Work required
Which lines run from the one containing "Shorty stretch imprimé (168, 1916)" through the end of the entries? Restate them word for word, and only those.

(Stored records)
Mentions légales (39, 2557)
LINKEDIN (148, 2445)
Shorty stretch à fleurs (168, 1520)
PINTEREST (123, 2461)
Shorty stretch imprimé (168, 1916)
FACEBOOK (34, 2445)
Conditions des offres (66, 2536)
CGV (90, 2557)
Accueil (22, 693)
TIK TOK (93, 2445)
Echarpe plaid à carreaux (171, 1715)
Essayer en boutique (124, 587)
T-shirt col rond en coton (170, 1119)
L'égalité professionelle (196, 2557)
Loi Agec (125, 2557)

Solution to this exercise
Shorty stretch imprimé (168, 1916)
FACEBOOK (34, 2445)
Conditions des offres (66, 2536)
CGV (90, 2557)
Accueil (22, 693)
TIK TOK (93, 2445)
Echarpe plaid à carreaux (171, 1715)
Essayer en boutique (124, 587)
T-shirt col rond en coton (170, 1119)
L'égalité professionelle (196, 2557)
Loi Agec (125, 2557)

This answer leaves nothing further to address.